I’ll never again underestimate the job of parenting and stay-at-home parents. Working a corporate office job may be taxing at times, but parenting is relentless and so much like the environment of an emergency room where you’re triaging a constant barrage of emotional and physical wounds day and night with often no staff to help delegate or offload the work to. I have great appreciation of the parent who squeezes in self-care along with thank you notes, visual reminders, checklists, routines, habits, schedules to maintain sanity, consistency and prevent the bleeding. I read about their perfectionist ways on revenue-generating blogs, see their Pinterest pages of immaculate play rooms with white couches and watch their assembly-line, perfectly timed mornings on YouTube, but I know that structure will eventually be tested and break. Why? Your kids will eventually find a way to shine a mirror into you and cause the inner child within to breakdown. That means screaming profanities, bawling in the shower, late-night drinking, or thinking up ways to run away and quit.

They want you to grow up and branch out too.

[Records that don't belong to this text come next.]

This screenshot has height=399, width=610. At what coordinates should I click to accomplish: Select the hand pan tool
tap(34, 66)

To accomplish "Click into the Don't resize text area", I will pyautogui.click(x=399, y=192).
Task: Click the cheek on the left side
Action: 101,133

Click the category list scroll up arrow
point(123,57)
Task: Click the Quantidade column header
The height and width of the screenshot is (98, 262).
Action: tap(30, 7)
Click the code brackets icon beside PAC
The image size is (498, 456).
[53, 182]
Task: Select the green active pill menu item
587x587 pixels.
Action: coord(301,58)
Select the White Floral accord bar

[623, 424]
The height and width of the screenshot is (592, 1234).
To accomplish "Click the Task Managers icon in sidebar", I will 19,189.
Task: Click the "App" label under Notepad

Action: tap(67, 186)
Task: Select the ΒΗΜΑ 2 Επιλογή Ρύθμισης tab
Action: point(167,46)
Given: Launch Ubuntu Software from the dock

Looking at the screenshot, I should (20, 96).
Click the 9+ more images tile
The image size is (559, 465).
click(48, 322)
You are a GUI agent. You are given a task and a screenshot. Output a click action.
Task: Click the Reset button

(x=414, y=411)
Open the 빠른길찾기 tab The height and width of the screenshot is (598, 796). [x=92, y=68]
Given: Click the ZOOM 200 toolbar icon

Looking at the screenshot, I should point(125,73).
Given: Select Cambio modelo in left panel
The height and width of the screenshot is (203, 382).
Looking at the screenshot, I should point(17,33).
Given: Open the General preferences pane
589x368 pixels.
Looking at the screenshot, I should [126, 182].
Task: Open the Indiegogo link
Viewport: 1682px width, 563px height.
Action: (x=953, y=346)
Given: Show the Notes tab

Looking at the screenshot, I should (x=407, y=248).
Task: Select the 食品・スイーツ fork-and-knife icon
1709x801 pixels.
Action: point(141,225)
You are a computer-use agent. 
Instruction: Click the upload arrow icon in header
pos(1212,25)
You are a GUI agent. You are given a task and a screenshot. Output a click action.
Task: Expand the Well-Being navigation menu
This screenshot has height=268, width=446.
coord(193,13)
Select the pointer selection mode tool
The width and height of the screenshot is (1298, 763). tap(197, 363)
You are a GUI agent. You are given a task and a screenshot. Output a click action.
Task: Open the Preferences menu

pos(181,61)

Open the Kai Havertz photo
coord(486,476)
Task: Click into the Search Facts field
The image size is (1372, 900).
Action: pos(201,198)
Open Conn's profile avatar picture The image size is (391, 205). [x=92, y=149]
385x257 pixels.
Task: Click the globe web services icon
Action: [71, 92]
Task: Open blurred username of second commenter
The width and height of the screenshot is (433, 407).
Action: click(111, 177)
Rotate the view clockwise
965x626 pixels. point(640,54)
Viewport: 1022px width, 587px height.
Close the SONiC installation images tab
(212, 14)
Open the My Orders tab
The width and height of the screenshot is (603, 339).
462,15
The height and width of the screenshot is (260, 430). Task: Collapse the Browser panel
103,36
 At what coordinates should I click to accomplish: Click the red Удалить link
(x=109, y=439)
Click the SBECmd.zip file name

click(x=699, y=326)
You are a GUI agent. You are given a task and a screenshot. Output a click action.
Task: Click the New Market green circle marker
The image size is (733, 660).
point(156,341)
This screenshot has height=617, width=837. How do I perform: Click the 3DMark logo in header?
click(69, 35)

I’m convinced they push to help you define your own boundaries and values for your own inner kid. Perhaps it’s the cycle of life or it’s evolution or it’s the process of uncovering your divine purpose, but I like to think my son is really in the stands with all my role models rooting for me to get on the field and take advantage of this opportunity for transformational growth. Intuitively they know, on the other side is an experience of pure joy, confidence and self-love—the same hopes we have for them.